ACTION ITEM
The expected output is every entry, repeated word for word.

SOURCE DATA
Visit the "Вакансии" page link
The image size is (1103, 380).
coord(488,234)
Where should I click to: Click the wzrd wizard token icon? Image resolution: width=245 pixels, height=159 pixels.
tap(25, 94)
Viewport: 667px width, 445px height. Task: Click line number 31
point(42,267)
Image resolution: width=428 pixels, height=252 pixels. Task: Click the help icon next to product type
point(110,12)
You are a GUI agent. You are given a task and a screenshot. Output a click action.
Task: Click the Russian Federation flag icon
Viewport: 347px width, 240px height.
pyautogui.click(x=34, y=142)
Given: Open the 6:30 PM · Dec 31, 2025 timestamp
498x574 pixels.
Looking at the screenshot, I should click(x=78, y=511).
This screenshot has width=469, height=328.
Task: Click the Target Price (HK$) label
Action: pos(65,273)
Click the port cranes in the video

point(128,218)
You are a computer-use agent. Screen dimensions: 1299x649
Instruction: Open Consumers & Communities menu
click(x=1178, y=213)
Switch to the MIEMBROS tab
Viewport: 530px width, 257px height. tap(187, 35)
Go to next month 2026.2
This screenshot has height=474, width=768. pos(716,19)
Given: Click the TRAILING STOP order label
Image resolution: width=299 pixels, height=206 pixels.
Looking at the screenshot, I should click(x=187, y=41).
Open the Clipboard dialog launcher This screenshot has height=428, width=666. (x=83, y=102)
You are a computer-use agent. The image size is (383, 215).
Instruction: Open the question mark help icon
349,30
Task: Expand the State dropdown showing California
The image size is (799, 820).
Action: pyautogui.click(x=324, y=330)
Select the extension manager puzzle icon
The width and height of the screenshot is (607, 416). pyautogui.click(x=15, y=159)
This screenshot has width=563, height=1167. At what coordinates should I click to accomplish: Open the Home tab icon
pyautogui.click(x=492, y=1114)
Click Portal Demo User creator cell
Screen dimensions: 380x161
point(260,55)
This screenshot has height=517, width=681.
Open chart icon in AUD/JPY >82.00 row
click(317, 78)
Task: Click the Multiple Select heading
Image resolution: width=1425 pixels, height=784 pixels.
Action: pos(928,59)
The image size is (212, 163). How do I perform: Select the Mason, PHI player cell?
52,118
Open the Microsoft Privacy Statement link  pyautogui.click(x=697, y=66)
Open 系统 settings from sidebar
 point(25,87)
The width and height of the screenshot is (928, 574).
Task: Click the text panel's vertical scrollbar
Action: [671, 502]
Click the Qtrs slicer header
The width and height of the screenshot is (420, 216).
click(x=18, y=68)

ANSWER SECTION
Visit the "Вакансии" page link
The image size is (1103, 380).
coord(488,234)
Where should I click to: Click the wzrd wizard token icon? Image resolution: width=245 pixels, height=159 pixels.
tap(25, 94)
Viewport: 667px width, 445px height. Task: Click line number 31
point(42,267)
Image resolution: width=428 pixels, height=252 pixels. Task: Click the help icon next to product type
point(110,12)
You are a GUI agent. You are given a task and a screenshot. Output a click action.
Task: Click the Russian Federation flag icon
Viewport: 347px width, 240px height.
pyautogui.click(x=34, y=142)
Given: Open the 6:30 PM · Dec 31, 2025 timestamp
498x574 pixels.
Looking at the screenshot, I should click(x=78, y=511).
This screenshot has width=469, height=328.
Task: Click the Target Price (HK$) label
Action: pos(65,273)
Click the port cranes in the video

point(128,218)
You are a computer-use agent. Screen dimensions: 1299x649
Instruction: Open Consumers & Communities menu
click(x=1178, y=213)
Switch to the MIEMBROS tab
Viewport: 530px width, 257px height. tap(187, 35)
Go to next month 2026.2
This screenshot has height=474, width=768. pos(716,19)
Given: Click the TRAILING STOP order label
Image resolution: width=299 pixels, height=206 pixels.
Looking at the screenshot, I should click(x=187, y=41).
Open the Clipboard dialog launcher This screenshot has height=428, width=666. (x=83, y=102)
You are a computer-use agent. The image size is (383, 215).
Instruction: Open the question mark help icon
349,30
Task: Expand the State dropdown showing California
The image size is (799, 820).
Action: pyautogui.click(x=324, y=330)
Select the extension manager puzzle icon
The width and height of the screenshot is (607, 416). pyautogui.click(x=15, y=159)
This screenshot has width=563, height=1167. At what coordinates should I click to accomplish: Open the Home tab icon
pyautogui.click(x=492, y=1114)
Click Portal Demo User creator cell
Screen dimensions: 380x161
point(260,55)
This screenshot has height=517, width=681.
Open chart icon in AUD/JPY >82.00 row
click(317, 78)
Task: Click the Multiple Select heading
Image resolution: width=1425 pixels, height=784 pixels.
Action: pos(928,59)
The image size is (212, 163). How do I perform: Select the Mason, PHI player cell?
52,118
Open the Microsoft Privacy Statement link  pyautogui.click(x=697, y=66)
Open 系统 settings from sidebar
 point(25,87)
The width and height of the screenshot is (928, 574).
Task: Click the text panel's vertical scrollbar
Action: [671, 502]
Click the Qtrs slicer header
The width and height of the screenshot is (420, 216).
click(x=18, y=68)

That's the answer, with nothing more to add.